What is needed
Your response is a verbatim copy of the listing, stripped of its images.
◇ ◇ ◇ ◇ ◇ ◇ ◇
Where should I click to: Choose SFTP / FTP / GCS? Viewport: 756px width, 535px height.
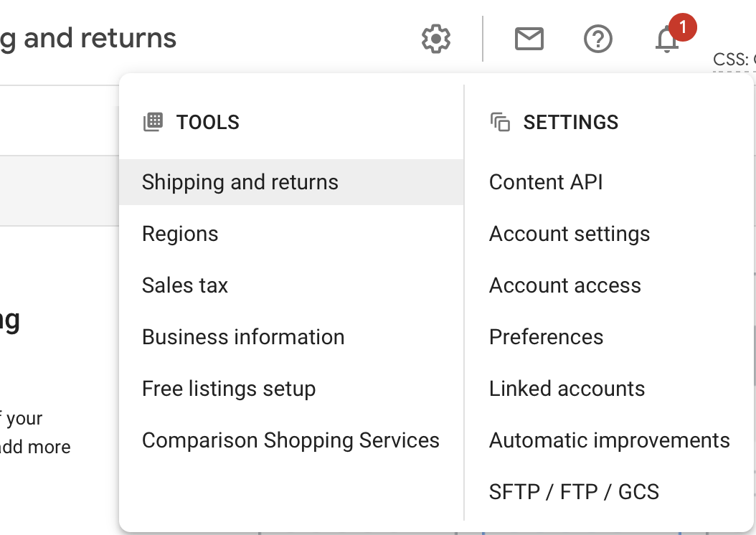pos(574,492)
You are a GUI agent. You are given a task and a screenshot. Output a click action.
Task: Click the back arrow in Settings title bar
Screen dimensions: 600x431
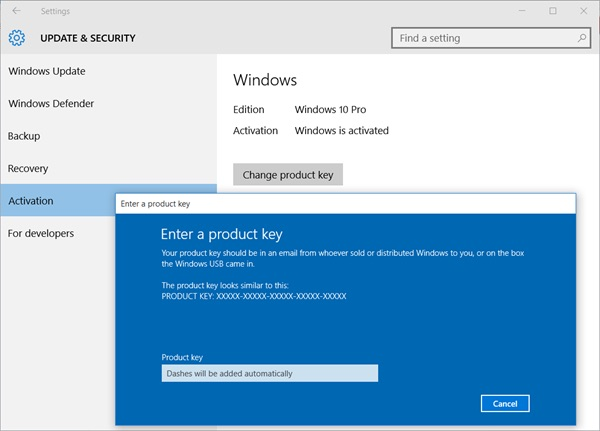pos(16,11)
◇ ◇ ◇ ◇ ◇ ◇ ◇
Solution for this task
Where should I click to: Choose SFTP / FTP / GCS? Viewport: 756px width, 535px height.
pos(574,492)
You are a GUI agent. You are given a task and a screenshot. Output a click action.
Task: Click the back arrow in Settings title bar
Screen dimensions: 600x431
pos(16,11)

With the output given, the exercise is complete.